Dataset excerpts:
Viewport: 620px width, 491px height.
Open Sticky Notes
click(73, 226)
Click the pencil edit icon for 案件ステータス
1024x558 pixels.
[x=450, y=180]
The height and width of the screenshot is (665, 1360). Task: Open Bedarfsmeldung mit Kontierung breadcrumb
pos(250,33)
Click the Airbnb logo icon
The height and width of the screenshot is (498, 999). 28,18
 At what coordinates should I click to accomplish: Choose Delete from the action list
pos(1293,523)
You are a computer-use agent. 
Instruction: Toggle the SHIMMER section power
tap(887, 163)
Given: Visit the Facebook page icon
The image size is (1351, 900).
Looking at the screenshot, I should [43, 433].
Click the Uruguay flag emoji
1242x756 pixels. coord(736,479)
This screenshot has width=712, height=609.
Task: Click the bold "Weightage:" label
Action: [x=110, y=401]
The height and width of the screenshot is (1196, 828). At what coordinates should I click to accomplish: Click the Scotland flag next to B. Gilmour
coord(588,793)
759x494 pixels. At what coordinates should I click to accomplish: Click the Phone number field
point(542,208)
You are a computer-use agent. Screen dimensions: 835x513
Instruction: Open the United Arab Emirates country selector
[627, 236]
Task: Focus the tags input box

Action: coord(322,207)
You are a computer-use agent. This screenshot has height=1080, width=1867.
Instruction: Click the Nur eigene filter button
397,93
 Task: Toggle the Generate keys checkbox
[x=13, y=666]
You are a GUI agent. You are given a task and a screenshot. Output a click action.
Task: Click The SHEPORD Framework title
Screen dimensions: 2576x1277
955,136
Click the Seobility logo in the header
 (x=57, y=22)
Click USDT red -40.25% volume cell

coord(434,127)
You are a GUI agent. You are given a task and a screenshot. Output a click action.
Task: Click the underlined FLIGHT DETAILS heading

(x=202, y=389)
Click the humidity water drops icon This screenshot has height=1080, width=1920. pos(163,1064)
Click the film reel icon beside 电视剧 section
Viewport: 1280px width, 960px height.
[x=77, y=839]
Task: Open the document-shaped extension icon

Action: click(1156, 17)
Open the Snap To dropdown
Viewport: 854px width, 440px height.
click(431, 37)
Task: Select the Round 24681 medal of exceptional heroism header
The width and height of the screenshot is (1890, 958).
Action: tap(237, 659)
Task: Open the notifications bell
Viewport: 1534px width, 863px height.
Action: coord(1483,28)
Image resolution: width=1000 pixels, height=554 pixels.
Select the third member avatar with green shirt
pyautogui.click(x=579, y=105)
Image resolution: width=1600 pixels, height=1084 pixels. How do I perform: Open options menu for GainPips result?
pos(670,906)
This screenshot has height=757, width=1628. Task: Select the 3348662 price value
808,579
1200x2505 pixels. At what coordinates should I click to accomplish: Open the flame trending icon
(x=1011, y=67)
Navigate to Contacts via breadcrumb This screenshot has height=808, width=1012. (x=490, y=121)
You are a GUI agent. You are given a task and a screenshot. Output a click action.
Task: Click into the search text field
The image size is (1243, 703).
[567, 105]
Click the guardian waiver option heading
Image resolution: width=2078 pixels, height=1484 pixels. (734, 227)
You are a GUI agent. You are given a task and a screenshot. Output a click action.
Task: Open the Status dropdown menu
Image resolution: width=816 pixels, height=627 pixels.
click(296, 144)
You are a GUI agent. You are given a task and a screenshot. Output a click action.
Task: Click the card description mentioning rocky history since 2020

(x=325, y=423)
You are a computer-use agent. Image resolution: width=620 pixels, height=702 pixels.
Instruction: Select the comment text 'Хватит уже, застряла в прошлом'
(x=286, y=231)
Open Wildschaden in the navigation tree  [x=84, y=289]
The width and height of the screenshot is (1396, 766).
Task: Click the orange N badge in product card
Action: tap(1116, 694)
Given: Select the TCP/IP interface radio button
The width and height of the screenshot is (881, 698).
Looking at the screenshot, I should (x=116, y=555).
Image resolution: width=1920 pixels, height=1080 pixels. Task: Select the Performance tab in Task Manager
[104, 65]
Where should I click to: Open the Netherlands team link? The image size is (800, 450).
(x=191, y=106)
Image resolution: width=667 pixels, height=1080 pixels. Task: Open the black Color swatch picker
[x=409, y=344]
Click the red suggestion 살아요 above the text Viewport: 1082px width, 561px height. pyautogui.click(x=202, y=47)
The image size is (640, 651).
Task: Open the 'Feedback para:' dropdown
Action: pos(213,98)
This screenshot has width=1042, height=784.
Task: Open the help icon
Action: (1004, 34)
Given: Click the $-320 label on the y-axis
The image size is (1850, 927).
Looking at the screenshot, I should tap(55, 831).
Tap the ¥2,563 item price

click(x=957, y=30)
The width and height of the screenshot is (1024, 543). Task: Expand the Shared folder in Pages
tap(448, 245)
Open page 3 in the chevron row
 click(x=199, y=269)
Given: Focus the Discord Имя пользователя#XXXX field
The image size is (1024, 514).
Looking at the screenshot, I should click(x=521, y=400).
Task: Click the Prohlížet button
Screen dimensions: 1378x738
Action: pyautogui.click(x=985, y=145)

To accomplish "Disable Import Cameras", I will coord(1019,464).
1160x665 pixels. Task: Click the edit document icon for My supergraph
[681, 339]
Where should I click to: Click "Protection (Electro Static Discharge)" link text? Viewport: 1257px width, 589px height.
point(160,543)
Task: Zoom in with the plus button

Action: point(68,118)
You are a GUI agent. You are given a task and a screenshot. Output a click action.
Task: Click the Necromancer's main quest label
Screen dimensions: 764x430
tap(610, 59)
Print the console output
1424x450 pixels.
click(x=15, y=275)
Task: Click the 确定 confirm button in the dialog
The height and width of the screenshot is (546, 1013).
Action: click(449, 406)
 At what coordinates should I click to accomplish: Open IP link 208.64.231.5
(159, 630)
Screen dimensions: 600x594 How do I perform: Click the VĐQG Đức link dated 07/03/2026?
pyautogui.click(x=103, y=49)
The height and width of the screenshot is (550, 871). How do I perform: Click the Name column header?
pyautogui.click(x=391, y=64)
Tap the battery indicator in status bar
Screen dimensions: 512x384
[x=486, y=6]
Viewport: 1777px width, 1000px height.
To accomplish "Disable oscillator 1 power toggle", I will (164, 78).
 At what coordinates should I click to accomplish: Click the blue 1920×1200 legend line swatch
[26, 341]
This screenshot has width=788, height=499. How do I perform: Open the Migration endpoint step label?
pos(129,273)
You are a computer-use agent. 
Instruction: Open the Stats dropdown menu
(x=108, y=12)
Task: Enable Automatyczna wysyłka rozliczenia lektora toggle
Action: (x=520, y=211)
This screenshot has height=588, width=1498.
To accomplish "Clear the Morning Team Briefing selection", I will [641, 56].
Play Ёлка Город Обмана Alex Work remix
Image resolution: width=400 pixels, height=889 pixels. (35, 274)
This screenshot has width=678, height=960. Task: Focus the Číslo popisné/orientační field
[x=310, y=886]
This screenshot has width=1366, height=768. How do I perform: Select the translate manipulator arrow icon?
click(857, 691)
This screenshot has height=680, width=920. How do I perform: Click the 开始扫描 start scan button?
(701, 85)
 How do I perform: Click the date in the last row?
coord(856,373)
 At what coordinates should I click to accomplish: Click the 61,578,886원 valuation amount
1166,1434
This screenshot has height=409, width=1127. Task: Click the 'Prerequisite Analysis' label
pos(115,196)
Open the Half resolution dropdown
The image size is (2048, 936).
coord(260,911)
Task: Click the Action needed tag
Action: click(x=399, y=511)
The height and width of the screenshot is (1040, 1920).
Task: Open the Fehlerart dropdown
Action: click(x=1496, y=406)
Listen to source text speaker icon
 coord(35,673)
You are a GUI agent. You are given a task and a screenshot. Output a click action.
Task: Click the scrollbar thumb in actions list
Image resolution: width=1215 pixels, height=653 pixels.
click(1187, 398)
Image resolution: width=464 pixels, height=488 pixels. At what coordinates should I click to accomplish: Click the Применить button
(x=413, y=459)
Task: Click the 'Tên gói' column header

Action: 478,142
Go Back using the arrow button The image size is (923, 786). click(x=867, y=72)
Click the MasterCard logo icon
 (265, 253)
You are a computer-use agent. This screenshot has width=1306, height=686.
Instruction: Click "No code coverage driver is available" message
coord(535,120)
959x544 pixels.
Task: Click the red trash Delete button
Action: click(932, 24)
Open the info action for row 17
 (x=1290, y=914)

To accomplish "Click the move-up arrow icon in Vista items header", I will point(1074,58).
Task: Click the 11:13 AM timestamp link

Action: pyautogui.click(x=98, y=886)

To do: Pull every line holding "computer" out of the records.

Written solution:
You are a computer-use agent. 
You are a computer-use agent. Screen dimensions: 835x513
You are a computer-use agent. This screenshot has height=1080, width=1867.
You are a computer-use agent. Image resolution: width=620 pixels, height=702 pixels.
You are a computer-use agent. 
You are a computer-use agent. This screenshot has width=1306, height=686.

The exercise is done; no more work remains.